[[ DATA EXTRACT, beginning ]]
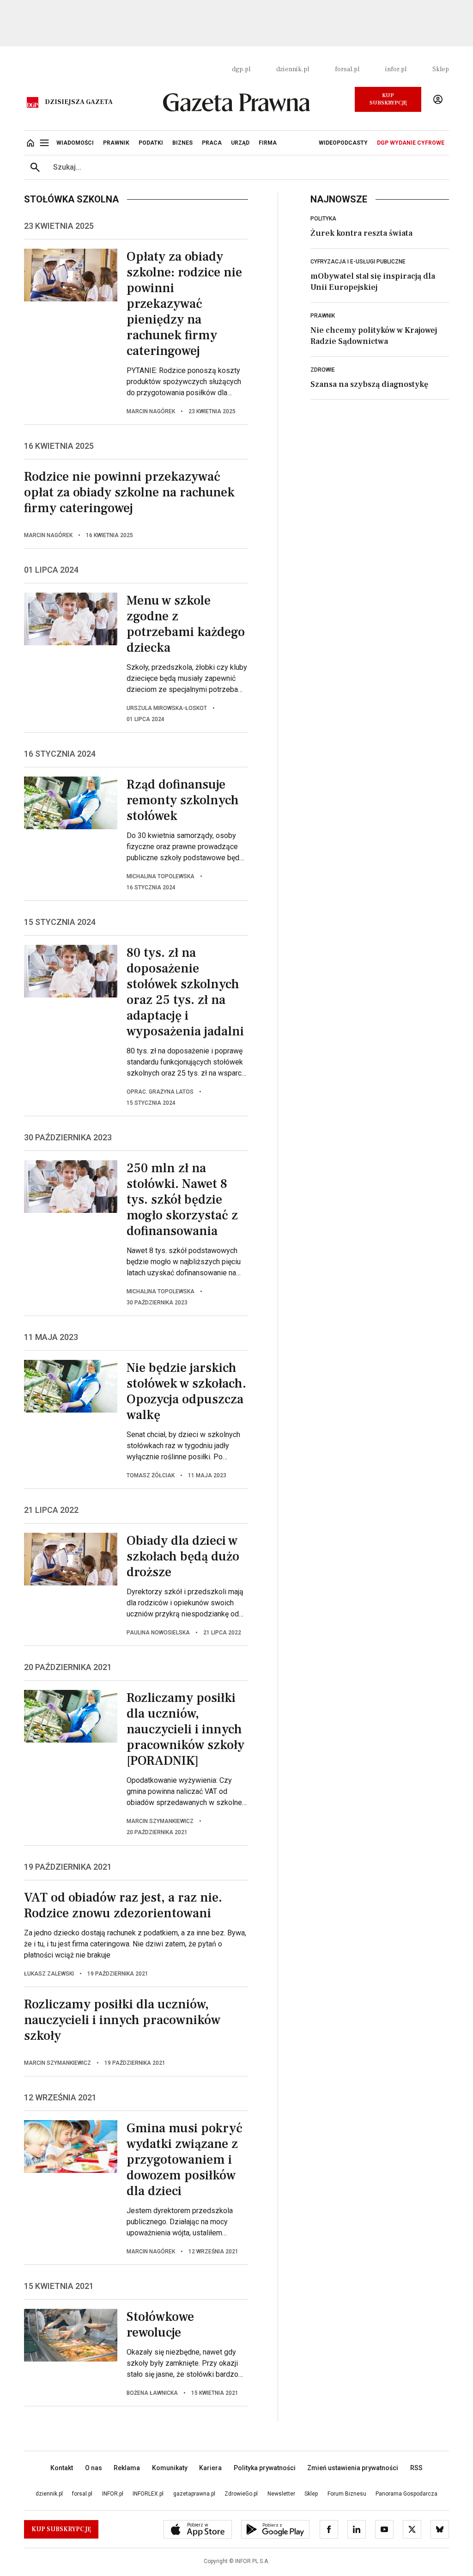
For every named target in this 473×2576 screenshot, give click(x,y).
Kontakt (61, 2468)
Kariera (210, 2468)
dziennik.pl (292, 69)
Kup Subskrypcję (388, 99)
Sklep (440, 69)
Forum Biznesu (346, 2493)
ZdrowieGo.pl (241, 2493)
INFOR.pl (112, 2493)
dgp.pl (241, 69)
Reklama (127, 2468)
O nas (93, 2468)
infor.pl (395, 69)
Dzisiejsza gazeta (79, 102)
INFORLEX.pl (148, 2493)
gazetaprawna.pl (194, 2493)
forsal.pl (347, 69)
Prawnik (322, 315)
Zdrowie (322, 370)
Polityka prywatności (265, 2468)
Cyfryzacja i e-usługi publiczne (358, 261)
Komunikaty (170, 2468)
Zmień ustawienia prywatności (352, 2468)
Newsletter (281, 2493)
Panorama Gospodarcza (406, 2493)
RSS (416, 2468)
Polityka (323, 218)
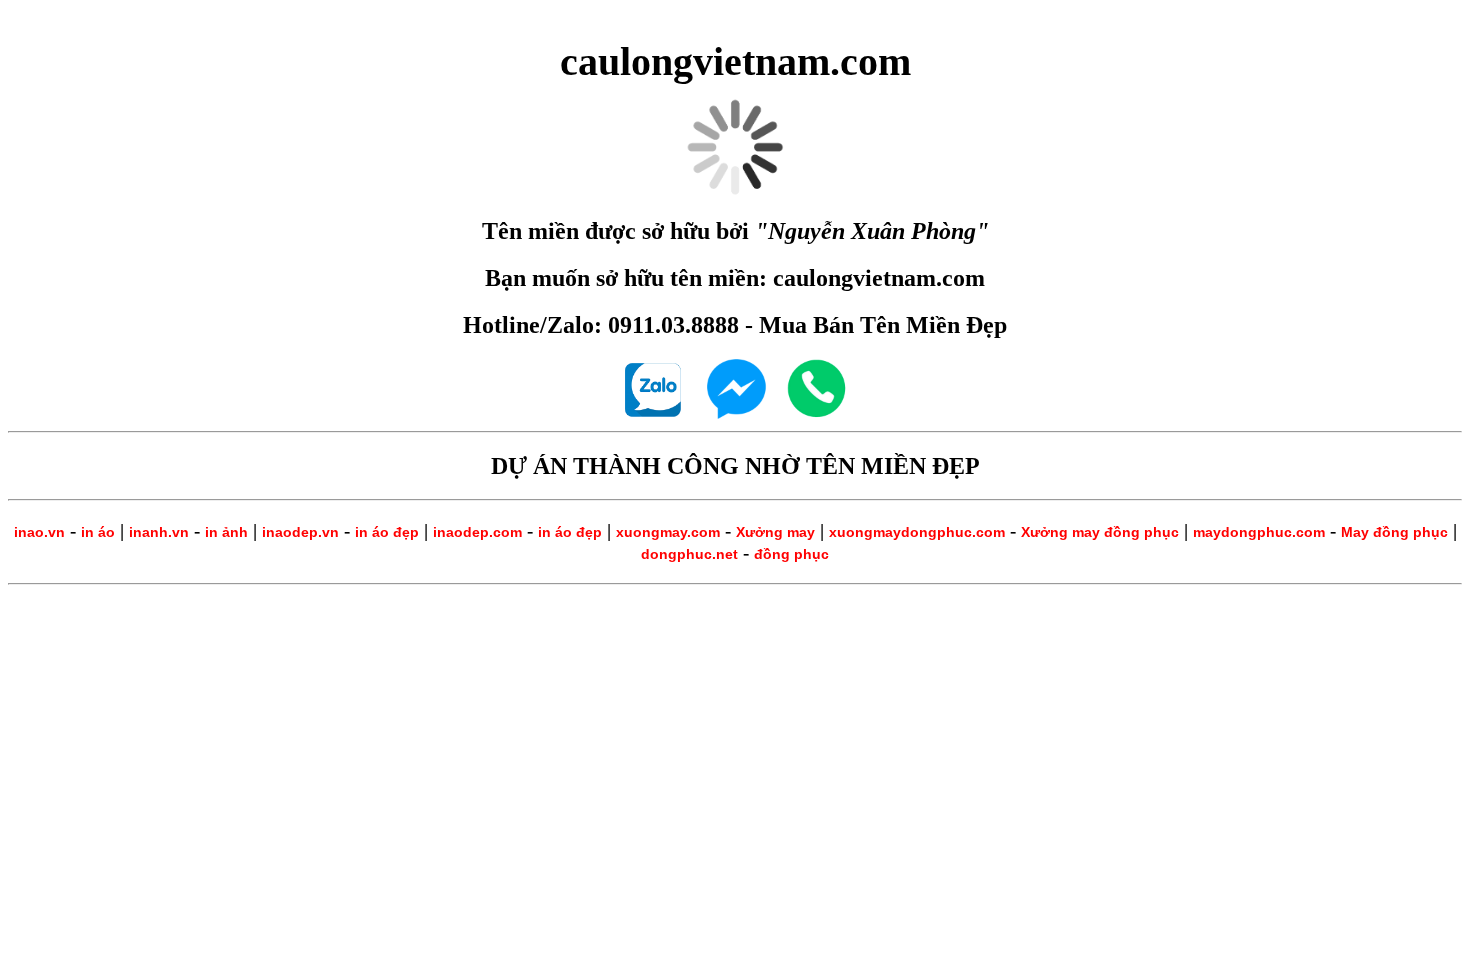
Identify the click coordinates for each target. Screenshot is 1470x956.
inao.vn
[[ DATA EXTRACT, end ]]
DESCRIPTION OF THE TASK
Everything from the line containing "Cyfryzacja i e-usługi publiczne (358, 261)" to the last line of the records above should be reproduced exactly, except the pictures.

RESPONSE TO THIS TASK
Cyfryzacja i e-usługi publiczne (358, 261)
Komunikaty (170, 2468)
Zmień ustawienia prywatności (352, 2468)
Newsletter (281, 2493)
Panorama Gospodarcza (406, 2493)
RSS (416, 2468)
Polityka (323, 218)
Identify the click coordinates for each target. Screenshot is 1470x956.
inao.vn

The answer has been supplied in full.